[start of Data rows]
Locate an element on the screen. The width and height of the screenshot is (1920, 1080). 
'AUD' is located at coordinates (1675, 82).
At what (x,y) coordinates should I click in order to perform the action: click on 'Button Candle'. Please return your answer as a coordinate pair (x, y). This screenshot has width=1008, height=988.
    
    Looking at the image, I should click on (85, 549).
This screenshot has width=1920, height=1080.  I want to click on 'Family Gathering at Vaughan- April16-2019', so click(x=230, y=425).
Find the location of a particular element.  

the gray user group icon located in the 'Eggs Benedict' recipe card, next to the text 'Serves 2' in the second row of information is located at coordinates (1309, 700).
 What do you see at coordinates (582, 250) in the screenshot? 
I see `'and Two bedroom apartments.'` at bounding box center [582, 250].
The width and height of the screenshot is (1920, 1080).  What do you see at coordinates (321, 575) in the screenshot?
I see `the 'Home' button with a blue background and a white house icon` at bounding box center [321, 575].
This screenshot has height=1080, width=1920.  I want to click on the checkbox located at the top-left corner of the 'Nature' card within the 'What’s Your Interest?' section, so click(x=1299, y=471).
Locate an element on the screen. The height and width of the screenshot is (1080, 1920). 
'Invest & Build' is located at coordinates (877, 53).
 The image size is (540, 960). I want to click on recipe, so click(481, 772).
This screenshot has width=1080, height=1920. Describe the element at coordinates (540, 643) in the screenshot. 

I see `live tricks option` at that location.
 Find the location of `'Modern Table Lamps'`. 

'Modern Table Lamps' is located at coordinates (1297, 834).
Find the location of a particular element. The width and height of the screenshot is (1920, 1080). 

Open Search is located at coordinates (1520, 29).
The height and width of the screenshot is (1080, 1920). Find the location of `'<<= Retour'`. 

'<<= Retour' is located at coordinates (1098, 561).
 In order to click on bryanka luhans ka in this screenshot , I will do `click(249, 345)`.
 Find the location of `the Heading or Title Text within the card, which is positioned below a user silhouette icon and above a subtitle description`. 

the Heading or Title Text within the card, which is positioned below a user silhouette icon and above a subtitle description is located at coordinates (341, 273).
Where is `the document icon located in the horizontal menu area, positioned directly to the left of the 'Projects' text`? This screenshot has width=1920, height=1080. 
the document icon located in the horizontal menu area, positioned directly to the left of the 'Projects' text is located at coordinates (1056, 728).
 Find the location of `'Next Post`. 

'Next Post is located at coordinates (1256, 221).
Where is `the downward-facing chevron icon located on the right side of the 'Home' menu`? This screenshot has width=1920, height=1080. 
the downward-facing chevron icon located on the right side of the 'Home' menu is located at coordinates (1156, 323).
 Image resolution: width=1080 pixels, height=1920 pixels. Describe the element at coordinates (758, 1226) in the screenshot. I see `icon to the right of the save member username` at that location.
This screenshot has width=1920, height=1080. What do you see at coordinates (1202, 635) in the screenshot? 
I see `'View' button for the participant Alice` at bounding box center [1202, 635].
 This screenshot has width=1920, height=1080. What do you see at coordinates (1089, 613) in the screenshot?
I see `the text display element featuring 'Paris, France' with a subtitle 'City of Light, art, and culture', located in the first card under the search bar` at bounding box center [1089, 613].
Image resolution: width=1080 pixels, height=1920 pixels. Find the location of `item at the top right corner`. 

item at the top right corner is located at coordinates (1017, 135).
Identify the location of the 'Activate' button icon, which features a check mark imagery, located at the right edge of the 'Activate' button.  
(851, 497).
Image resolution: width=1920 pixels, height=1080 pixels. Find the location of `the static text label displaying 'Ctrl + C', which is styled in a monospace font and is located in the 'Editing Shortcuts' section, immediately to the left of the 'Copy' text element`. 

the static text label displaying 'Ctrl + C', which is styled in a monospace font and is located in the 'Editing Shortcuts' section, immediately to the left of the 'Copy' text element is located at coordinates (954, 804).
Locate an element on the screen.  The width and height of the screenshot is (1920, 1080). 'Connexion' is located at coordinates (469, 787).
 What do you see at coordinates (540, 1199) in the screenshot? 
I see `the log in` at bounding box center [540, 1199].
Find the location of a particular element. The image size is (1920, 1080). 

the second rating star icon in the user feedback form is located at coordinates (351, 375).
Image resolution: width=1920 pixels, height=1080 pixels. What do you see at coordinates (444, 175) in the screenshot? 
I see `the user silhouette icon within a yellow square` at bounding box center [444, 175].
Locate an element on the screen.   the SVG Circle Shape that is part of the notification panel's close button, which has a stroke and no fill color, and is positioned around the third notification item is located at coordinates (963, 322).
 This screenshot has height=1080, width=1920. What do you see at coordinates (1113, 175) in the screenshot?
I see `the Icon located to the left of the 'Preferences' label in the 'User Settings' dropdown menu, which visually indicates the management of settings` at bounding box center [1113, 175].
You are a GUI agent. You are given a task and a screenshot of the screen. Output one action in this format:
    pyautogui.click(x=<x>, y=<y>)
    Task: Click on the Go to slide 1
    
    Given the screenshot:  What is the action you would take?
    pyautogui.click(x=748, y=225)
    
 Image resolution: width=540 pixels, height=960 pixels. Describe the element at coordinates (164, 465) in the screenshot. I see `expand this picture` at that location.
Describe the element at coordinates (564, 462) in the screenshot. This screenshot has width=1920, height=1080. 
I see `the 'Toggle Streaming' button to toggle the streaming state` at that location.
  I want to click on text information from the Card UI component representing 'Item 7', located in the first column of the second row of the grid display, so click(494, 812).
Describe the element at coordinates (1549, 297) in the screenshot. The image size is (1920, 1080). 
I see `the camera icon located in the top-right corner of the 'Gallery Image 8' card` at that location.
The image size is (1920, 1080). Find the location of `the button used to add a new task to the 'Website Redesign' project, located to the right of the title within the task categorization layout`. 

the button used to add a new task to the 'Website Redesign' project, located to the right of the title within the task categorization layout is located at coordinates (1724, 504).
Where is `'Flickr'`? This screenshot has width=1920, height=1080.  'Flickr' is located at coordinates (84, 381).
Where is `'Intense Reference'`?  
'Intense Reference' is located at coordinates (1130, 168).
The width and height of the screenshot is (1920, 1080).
[end of Data rows]
Can you quote the material from its very beginning through the line containing "Looking at the", reproducing each line word for word?

*Correct response*
Locate an element on the screen. The width and height of the screenshot is (1920, 1080). 
'AUD' is located at coordinates (1675, 82).
At what (x,y) coordinates should I click in order to perform the action: click on 'Button Candle'. Please return your answer as a coordinate pair (x, y). This screenshot has width=1008, height=988.
    
    Looking at the image, I should click on (85, 549).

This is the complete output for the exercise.